Considering the M5 but also looking at the Fuji X-T2. To me the biggest difference is the availability of lenses. Fuji has a big advantage. Of course it's all they do. Any rumors re: new EF-M lenses? Love to see a 35mm (~50mm equivalent) prime for starters.

While I have an arsenal of EF lenses (L and non-L) I want something lightweight a small mirrorless camera like the M5.

Ed


----------



## Mt Spokane Photography (Dec 23, 2016)

Consider searching the CR pages. Once you have read them, then you will know what we know.

Its only been 4 days since the latest rumor was posted, so its not that difficult to find.

http://www.canonrumors.com/some-eos-m-system-information-cr2/


----------



## Ed V (Dec 23, 2016)

Sorry about that. I perused the forums (this one and the m forum) but neglected to check the original CR POSTS.

Ed


----------



## Mt Spokane Photography (Dec 23, 2016)

I did not intend to be so harsh, there are many who ask this type of question and I wanted them to know where to look for a answer first.

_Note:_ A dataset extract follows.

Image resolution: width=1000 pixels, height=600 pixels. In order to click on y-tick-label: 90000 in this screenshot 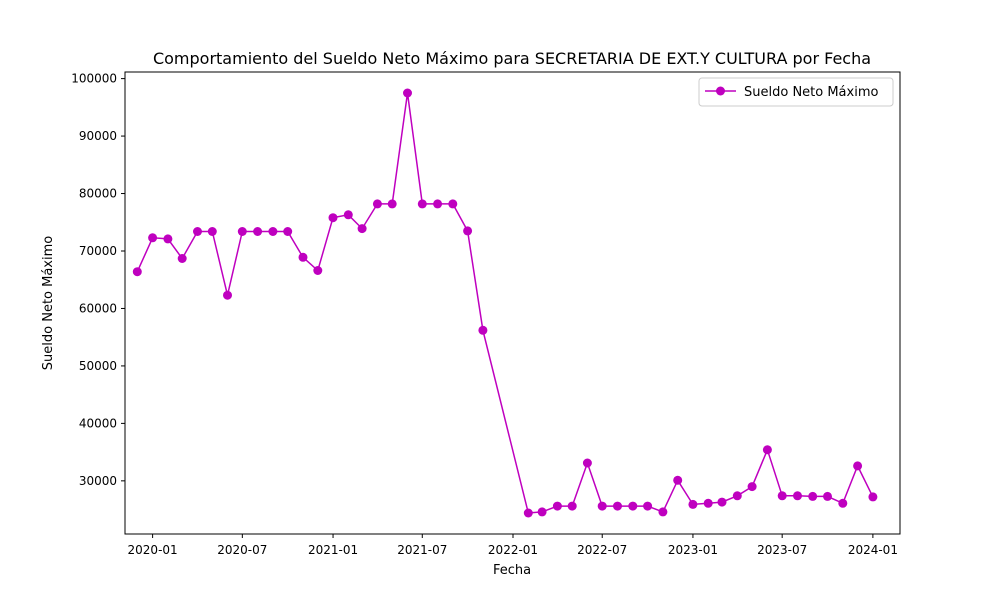, I will do `click(98, 136)`.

The Forums are hard to search, The results wanted seem hard to find. You cannot search for EOS M, since each word is restricted to a minimum of two characters, and a search of E)S-M does not ignore the dash, so it brings up different results. I expect that there are ways to force a search of EOS M, but as a infrequent searcher, I would never remember how.


----------



## AlanF (Dec 23, 2016)

Mt Spokane Photography said:


> I did not intend to be so harsh, there are many who ask this type of question and I wanted them to know where to look for a answer first.
> 
> The Forums are hard to search, The results wanted seem hard to find. You cannot search for EOS M, since each word is restricted to a minimum of two characters, and a search of E)S-M does not ignore the dash, so it brings up different results. I expect that there are ways to force a search of EOS M, but as a infrequent searcher, I would never remember how.

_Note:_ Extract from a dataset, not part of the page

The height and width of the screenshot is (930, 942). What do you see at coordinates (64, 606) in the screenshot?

The trick is to put the search terms in parentheses: e.g. "EOS M5" or "EOS M". Then the search engine will look for EOS M5 or EOS M as 6 and 5 consecutive characters, respectively.


----------



## Mt Spokane Photography (Dec 23, 2016)

AlanF said:


> Mt Spokane Photography said:
> 
> 
> > I did not intend to be so harsh, there are many who ask this type of question and I wanted them to know where to look for a answer first.
> ...



I tried that, it finds every post with the term EOS and M in it, nothing to do with EOS M unfortunately. There are huge numbers of posts with EOS and the letter M as in Mark or MK somewhere in it. Searching just titles helps, but also misses a large percentage.


----------



## pokerz (Dec 26, 2016)

eos m = f/3.5-6.3 
Crippled Eosm to protect its DSLR line, Canon is SMART


----------